Dans tous les cas, le juge tient compte de l’équité ou de la situation économique de la partie condamnée. Il peut, même d’office, pour des raisons tirées des mêmes considérations, dire qu’il n’y a pas lieu à ces condamnations.
Les parties peuvent produire les justificatifs des sommes qu’elles demandent.
La somme allouée au titre du 2° ne peut être inférieure à la part contributive de l’Etat majorée de 50 %. »
M. [Z] [G] et la SCI AUBI, qui succombent, seront déboutés de leur demande au titre de l’article 700 du Code de procédure civile.

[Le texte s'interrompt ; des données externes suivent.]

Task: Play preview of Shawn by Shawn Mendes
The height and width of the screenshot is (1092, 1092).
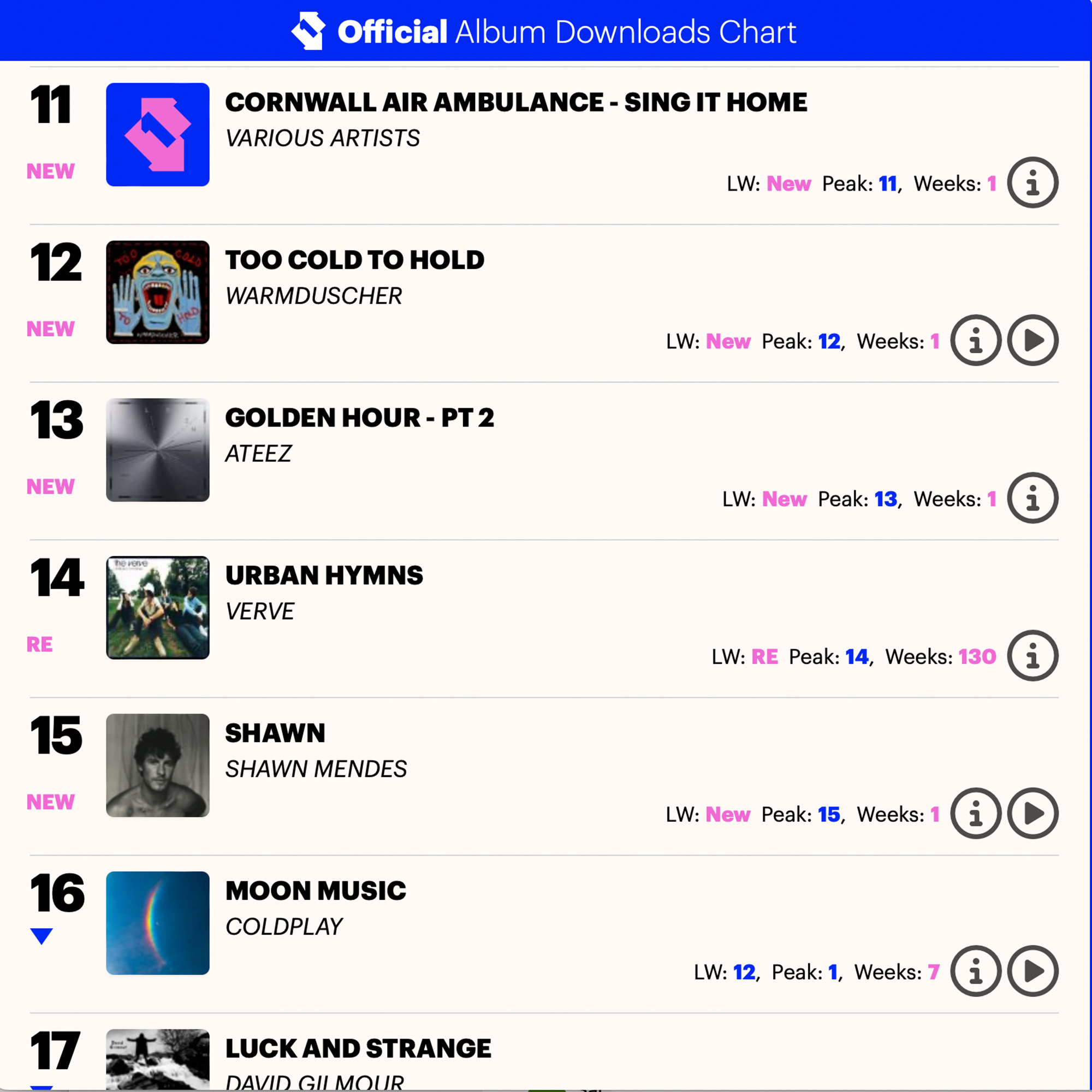Action: point(1032,814)
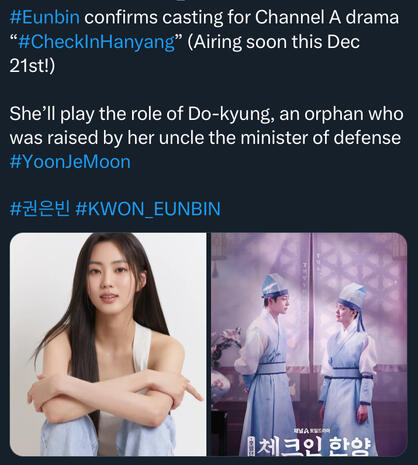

Ils seront, en revanche, condamnés à payer in solidum à la SAS EOS France la somme de 2.000 euros sur le fondement de l’article 700 du code de procédure civile
Sur l’exécution provisoire :
Il y a lieu de rappeler qu’en application de l’article 514 du code de procédure civile, les décisions de première instance sont de droit exécutoires à titre provisoire à moins que la loi ou la décision rendue n’en dispose autrement.
En l’espèce, il n’a été justifié d’aucun motif permettant de l’écarter.
PAR CES MOTIFS :
Le Tribunal, statuant publiquement, par jugement contradictoire et susceptible d’appel, par mise à disposition au greffe :
Déclare la SAS EOS FRANCE recevable en son intervention volontaire ;
Déclare la SCI AUBI recevable en son intervention volontaire ;
Condamne M. [Z] [G] à payer à la SAS EOS FRANCE la somme de 130.000 euros au titre de son engagement de caution en date du 18 janvier 2019, somme assortie des intérêts au taux légal à compter du 17 mai 2023 et jusqu’à parfait règlement ;
Rejette la demande de la SAS EOS FRANCE au titre des intérêts conventionnels ;
Rejette la demande de la SAS EOS France au titre de la capitalisation des intérêts ;
Rejette la demande de M. [Z] [G] au titre du manquement de la banque à son devoir de mise en garde ;
Rejette la demande de M. [Z] [G] et de la SCI AUBI au titre de la clôture de leurs comptes bancaires ;
Rejette la demande de délais de paiement de M. [Z] [G] et de la SCI AUBI ;
Rejette la demande de M. [Z] [G] et de la SCI AUBI au titre de l’article 700 du code de procédure civile ;
Condamne in solidum M. [Z] [G] et de la SCI AUBI à payer à la SAS EOS FRANCE la somme de 2.000 euros au titre de l’article 700 du code de procédure civile ;
Condamne in solidum M. [Z] [G] et de la SCI AUBI aux entiers dépens ;
Autorise Maîtres MOREL NAUGES GONZALES, Avocats, à recouvrer directement auprès de M. [Z] [G] et de la SCI AUBI ceux des dépens dont ils ont fait l’avance sans avoir reçu provision;
Rappelle que la présente décision est assortie de plein droit de l’exécution provisoire.